Perhaps it’s a sign of the very polarized times we live in today. Whatever the reasons, the streets are getting “meaner” and the motorists more aggressive (am I the only one who has had a motorist “buzz” me when I’m doing everything right?), and the very act of riding for pleasure becomes less fun.
What can we do about this? Become more vocal with our elected officials and law enforcement. The time for not prosecuting drivers for their criminal behavior is over. Slaps on the wrist for running down, maiming, and even killing cyclists have to stop.
As cyclists, we need to be more proactive on the roads as well: use front and rear strobe lights day and night; go out of our way to be verbal in a positive way to motorists and pedestrians while on your bike. Make an effort to be friendly. Start actually obeying traffic control devices as the law requires, but as very few of us actually follow. Every time you run a stop sign or light when vehicles are already stopped at that intersection makes us one or more new hateful motorists.
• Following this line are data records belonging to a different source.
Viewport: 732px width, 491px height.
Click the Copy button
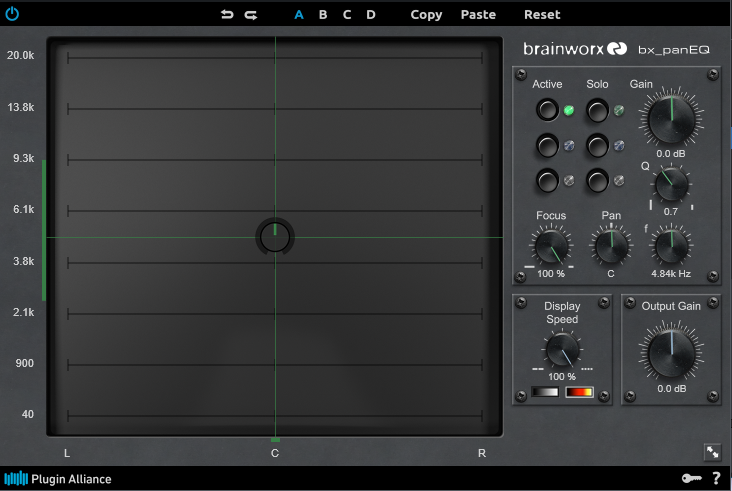click(x=426, y=15)
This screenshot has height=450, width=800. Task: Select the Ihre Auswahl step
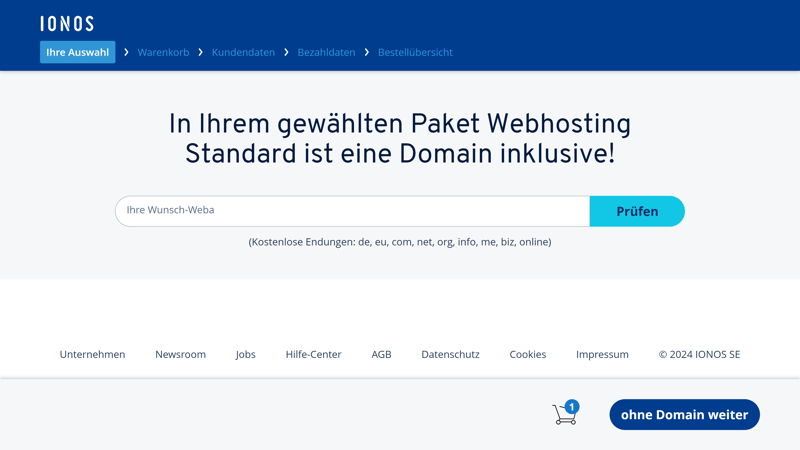77,52
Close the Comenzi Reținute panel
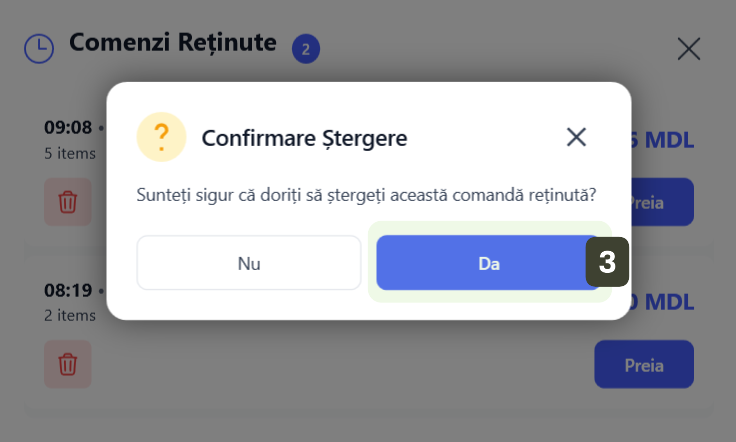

Why do we think the laws don’t apply to cyclists when we are the violators, but expect the laws to be strictly enforced when motorists do the same thing?
We, as both cyclists and motorists, need to be the example of how to treat others, of how to abide by the laws, even if it means a bit more work starting and stopping our bikes. Aren’t we out there for exercise?
It’s not unusual for me, having just stopped for a red light, to have another club member heading for the same ride blow through the intersection I and vehicles have stopped at. Think, and if you do this, you’ll realize you’ve just made us all another enemy behind the wheel. I implore all, please be the example of how everyone should safely use the roads.